### Consignes
A. Répondez à ces questions d'après le texte sur la communication non verbale :
(i) Quelle part de la communication passerait par l'intonation ?
(ii) Que resterait-il d'un salaire de 2 000 € si l'on en retirait 93 % ?
(iii) Combien de secondes d'un discours de 10 minutes passeraient par les mots ?
B. Pouvez-vous résumer le texte sur la communication non verbale en deux phrases ?
C. Selon le texte sur la communication non verbale, en quelles catégories notre cerveau aurait-il tendance à arrondir les chiffres ? Donnez-les toutes avec leur pourcentage.

### Texte à lire

******************************

[Légende urbaine] 93% de la communication est non verbale
L'histoire d'une étude totalement incomprise
J’ai pris ces tweets au hasard. J’aurais aussi pu prendre des dizaines d’articles qui répètent cette phrase. En école de commerce, je ne sais pas combien de fois des intervenants m’ont répété ça.
Pour être plus précis ils disent que :
55% de la communication passe par les gestes
38% de la communication passe par l’intonation
7% de la communication passe par les mots
Mais ça n’a aucun sens. Ça ne peut pas être vrai !
Contrairement aux légendes urbaines précédentes, je n’y ai jamais cru. 93% est un chiffre énorme. J’ai l’impression que notre cerveau a tendance à arrondir tous les chiffres en
rien (0%)
un peu (20%)
moitié-moitié (50%)
beaucoup (80%)
totalement (100%)
Donc on entend “93%” et on pense “beaucoup”. Alors que c’est très différent. Si j’enlève 80% à un salaire de 2 000€ il reste 400€. Si j’enlève 93% il reste…140€.
Ça voudrait dire que dans un discours de 10 minutes, seulement 42 secondes passeront via les mots.
D’ailleurs l’autre indice que c’est faux est encore une compréhension des chiffres. Comment peut-on avoir un résultat aussi précis et aussi unanime ? Personne ne dit 92%, tout le monde dit 93%. Avec exactement la répartition 55-38-7.
As-tu déjà essayé de mimer ?

******************************

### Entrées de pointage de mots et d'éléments
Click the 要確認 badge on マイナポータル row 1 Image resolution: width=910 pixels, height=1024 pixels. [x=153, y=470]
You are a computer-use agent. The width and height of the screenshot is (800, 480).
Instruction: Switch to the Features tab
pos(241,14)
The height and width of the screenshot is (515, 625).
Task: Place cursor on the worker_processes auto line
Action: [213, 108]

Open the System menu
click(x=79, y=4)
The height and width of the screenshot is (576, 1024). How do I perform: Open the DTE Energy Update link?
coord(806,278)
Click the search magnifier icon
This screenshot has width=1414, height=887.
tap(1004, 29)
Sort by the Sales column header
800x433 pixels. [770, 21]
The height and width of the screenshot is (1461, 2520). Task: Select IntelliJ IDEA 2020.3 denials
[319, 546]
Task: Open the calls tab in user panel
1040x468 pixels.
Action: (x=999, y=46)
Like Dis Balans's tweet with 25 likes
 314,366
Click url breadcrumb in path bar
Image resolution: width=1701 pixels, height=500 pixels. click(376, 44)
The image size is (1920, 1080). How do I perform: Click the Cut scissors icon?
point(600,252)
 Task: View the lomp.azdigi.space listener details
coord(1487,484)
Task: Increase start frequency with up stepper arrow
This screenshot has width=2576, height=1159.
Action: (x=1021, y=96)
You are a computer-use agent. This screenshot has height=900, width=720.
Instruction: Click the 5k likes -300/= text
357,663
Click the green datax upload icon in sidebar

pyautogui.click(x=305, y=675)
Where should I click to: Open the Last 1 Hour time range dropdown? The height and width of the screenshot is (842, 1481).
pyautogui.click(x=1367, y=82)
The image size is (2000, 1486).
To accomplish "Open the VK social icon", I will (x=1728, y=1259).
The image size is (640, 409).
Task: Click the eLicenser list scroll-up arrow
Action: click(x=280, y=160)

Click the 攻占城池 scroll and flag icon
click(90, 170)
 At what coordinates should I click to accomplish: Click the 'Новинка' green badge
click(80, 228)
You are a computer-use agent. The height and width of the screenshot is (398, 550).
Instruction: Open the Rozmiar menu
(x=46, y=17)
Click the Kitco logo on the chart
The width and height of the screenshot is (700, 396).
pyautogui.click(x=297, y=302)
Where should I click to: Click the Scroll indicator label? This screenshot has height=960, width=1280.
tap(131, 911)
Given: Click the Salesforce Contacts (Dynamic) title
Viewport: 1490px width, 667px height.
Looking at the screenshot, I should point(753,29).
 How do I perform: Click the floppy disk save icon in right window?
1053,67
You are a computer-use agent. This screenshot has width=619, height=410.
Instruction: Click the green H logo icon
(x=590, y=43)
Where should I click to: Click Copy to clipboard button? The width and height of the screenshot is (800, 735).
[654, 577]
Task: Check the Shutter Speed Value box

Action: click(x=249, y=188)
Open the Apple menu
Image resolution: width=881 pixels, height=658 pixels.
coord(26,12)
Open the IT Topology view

******************************

### Réponses
A.
(i) 38 %
(ii) 140 €
(iii) 42 secondes

B. Le texte conteste l'idée souvent répétée selon laquelle 93 % de la communication serait non verbale, avec 55 % pour les gestes, 38 % pour l'intonation et 7 % pour les mots. L'auteur n'y a jamais cru : selon lui, le cerveau arrondit 93 % en « beaucoup » alors que l'écart est considérable, et il est suspect que tout le monde cite un chiffre aussi précis avec exactement la même répartition.

C. Rien (0 %), un peu (20 %), moitié-moitié (50 %), beaucoup (80 %), totalement (100 %)